EXERCISE INSTRUCTIONS: From the data below, set down exactly the lines between the one holding "FAQ (325, 2528)" and the one holding "coronavirus (163, 2088)", inclusive, and no others.

EXTRACTED INFORMATION:
=======

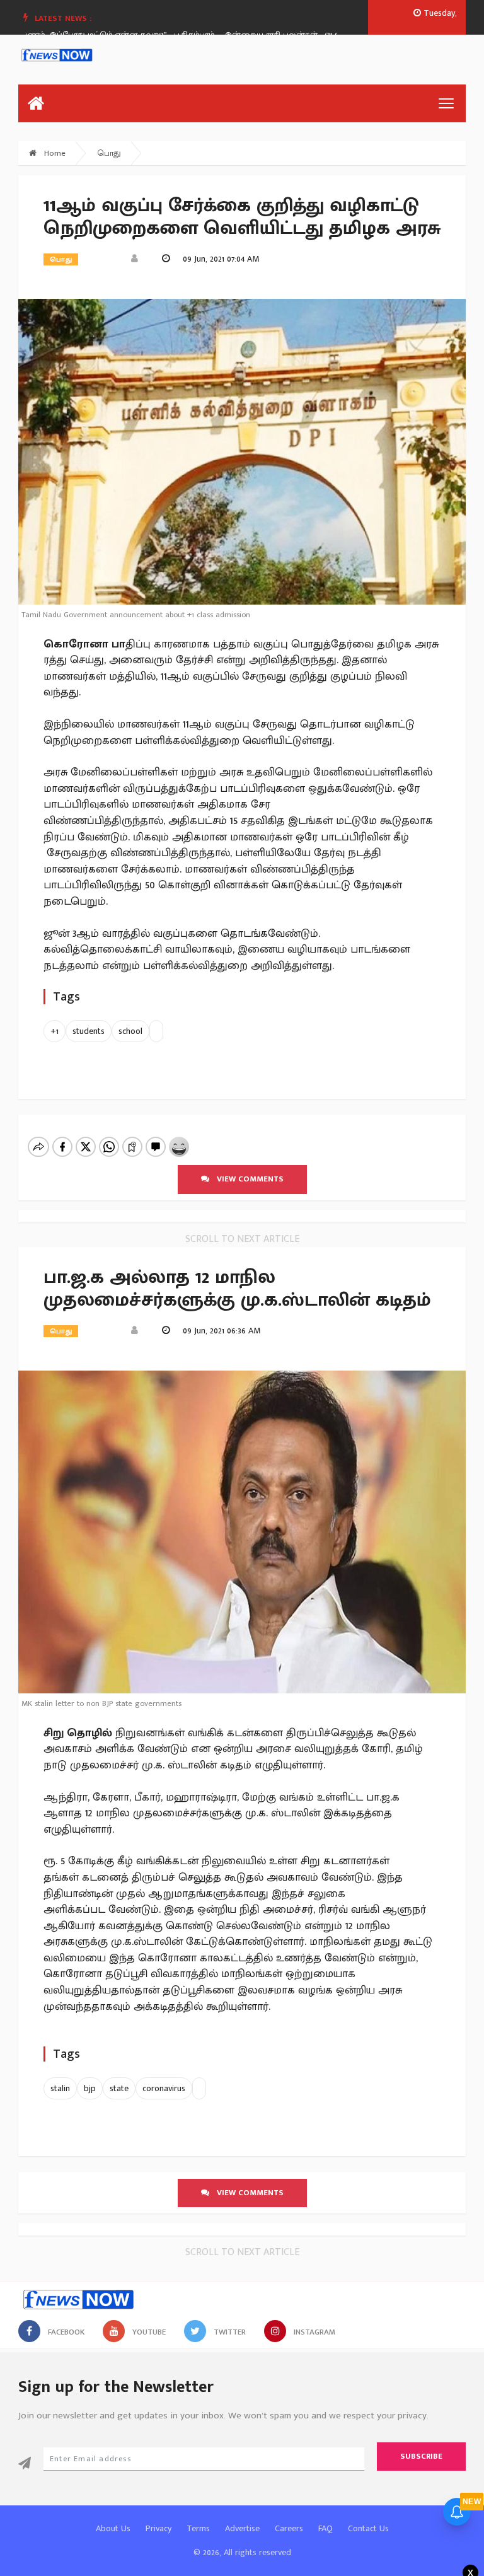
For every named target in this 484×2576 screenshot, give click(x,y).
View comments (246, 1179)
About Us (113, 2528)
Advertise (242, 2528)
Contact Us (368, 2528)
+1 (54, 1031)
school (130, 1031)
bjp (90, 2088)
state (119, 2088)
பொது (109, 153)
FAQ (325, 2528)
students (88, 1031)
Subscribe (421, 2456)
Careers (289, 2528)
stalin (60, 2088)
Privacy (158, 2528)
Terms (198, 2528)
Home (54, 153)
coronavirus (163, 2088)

=======

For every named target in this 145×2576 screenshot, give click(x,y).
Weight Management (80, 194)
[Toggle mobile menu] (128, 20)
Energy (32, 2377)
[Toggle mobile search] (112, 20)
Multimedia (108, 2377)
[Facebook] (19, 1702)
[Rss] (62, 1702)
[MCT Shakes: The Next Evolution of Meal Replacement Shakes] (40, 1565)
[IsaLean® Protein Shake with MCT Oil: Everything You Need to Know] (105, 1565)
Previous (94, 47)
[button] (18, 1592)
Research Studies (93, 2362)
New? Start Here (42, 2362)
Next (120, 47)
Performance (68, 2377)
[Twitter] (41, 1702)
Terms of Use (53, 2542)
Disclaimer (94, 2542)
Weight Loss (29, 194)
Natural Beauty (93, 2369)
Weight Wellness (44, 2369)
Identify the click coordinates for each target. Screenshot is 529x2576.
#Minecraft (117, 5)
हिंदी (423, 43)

=======

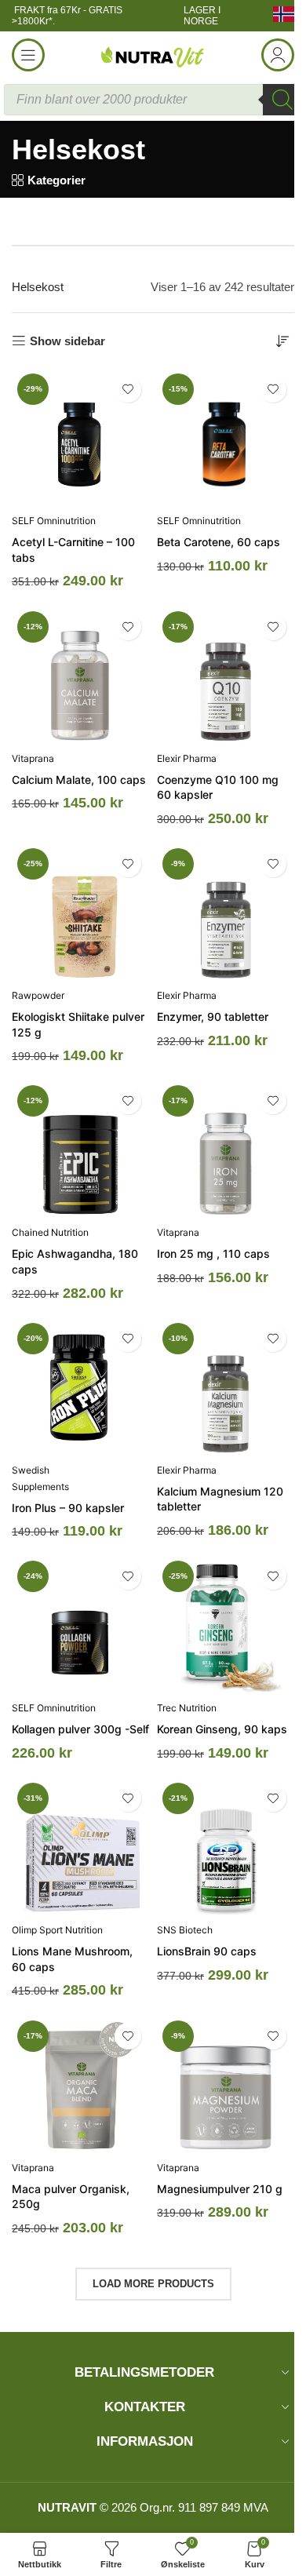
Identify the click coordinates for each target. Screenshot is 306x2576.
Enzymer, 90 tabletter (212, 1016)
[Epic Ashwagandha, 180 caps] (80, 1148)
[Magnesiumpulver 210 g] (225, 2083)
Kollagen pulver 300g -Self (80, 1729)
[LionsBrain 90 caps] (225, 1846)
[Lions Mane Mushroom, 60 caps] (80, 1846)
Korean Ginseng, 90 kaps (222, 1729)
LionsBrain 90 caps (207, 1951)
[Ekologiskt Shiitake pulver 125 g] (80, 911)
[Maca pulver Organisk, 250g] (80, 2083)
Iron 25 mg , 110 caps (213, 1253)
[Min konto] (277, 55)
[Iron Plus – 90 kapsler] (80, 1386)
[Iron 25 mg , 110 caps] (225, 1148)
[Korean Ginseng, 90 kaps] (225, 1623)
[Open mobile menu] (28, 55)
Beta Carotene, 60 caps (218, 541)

=======

RESPONSE BOX:
FAQ (325, 2528)
students (88, 1031)
Subscribe (421, 2456)
Careers (289, 2528)
stalin (60, 2088)
Privacy (158, 2528)
Terms (198, 2528)
Home (54, 153)
coronavirus (163, 2088)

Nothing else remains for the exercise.